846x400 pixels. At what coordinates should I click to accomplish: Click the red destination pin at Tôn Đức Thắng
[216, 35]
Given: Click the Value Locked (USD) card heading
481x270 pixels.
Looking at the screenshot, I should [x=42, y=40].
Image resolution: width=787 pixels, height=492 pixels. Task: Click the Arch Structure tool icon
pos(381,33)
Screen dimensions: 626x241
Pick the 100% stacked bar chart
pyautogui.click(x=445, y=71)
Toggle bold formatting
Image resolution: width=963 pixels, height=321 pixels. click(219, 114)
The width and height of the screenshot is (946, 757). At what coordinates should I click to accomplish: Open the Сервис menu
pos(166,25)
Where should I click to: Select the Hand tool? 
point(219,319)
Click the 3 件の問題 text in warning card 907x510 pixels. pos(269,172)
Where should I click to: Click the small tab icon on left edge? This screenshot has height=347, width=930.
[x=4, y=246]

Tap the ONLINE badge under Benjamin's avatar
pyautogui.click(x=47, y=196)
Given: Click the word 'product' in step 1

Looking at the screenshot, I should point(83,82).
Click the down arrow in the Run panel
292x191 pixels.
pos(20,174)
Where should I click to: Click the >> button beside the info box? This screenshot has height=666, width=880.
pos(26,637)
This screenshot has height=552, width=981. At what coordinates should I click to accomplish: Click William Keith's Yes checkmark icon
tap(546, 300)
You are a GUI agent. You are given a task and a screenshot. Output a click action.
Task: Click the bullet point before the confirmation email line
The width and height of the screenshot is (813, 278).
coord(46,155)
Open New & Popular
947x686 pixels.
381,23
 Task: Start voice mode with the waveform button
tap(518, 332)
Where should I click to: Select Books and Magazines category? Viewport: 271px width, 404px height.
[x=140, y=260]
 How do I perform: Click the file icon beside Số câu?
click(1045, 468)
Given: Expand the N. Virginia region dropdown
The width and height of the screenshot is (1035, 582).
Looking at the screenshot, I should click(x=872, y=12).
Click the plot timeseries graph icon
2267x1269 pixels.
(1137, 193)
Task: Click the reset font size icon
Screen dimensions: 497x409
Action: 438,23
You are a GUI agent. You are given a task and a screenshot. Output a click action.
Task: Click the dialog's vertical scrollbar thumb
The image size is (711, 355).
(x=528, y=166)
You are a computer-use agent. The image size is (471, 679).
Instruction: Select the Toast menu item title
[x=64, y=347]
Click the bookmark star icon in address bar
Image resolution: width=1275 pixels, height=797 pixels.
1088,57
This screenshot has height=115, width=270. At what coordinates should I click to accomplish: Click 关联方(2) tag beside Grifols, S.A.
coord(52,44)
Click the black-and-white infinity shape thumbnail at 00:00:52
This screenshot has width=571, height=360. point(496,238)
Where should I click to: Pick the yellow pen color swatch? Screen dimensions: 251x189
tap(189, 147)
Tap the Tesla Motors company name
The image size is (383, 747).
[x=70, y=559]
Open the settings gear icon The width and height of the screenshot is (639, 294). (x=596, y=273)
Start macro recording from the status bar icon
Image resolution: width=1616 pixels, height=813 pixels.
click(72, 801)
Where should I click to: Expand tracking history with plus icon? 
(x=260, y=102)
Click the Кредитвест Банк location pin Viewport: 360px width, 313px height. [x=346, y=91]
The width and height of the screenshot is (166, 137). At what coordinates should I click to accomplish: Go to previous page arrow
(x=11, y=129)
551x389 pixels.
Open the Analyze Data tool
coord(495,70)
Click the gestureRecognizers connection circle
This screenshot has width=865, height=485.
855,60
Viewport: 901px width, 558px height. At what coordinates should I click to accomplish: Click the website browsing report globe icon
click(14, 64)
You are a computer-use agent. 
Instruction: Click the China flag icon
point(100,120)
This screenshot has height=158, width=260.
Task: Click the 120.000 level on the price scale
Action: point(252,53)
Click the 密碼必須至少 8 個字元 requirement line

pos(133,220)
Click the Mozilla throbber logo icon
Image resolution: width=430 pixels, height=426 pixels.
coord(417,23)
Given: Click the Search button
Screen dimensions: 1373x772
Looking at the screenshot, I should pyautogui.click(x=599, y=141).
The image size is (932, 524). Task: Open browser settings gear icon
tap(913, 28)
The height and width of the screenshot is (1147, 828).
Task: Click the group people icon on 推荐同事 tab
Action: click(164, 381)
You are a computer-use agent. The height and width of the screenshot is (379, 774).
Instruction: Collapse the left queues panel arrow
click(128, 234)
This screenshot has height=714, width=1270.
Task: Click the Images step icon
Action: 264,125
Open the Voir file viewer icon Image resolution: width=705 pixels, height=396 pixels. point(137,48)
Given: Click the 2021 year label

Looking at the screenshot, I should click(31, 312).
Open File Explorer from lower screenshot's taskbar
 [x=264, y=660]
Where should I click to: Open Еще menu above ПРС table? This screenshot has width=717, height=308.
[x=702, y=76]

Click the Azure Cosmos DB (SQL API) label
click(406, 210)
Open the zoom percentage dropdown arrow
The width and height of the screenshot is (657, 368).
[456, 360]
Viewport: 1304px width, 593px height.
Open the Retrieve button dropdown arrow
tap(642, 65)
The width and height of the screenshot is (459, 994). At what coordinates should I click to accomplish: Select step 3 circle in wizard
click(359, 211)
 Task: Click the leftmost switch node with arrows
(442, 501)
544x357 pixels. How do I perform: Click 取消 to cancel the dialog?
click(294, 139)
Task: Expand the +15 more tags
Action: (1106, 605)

★ ★ ★ ★ ★

• _PROBLEM REQUIREMENTS_
Duplicate the stretch of material from the line containing "Where should I click to: Open" through the end of the material, without any changes.

• _FINAL ANSWER_
Where should I click to: Open Еще menu above ПРС table? This screenshot has width=717, height=308.
[x=702, y=76]

Click the Azure Cosmos DB (SQL API) label
click(406, 210)
Open the zoom percentage dropdown arrow
The width and height of the screenshot is (657, 368).
[456, 360]
Viewport: 1304px width, 593px height.
Open the Retrieve button dropdown arrow
tap(642, 65)
The width and height of the screenshot is (459, 994). At what coordinates should I click to accomplish: Select step 3 circle in wizard
click(359, 211)
 Task: Click the leftmost switch node with arrows
(442, 501)
544x357 pixels. How do I perform: Click 取消 to cancel the dialog?
click(294, 139)
Task: Expand the +15 more tags
Action: (1106, 605)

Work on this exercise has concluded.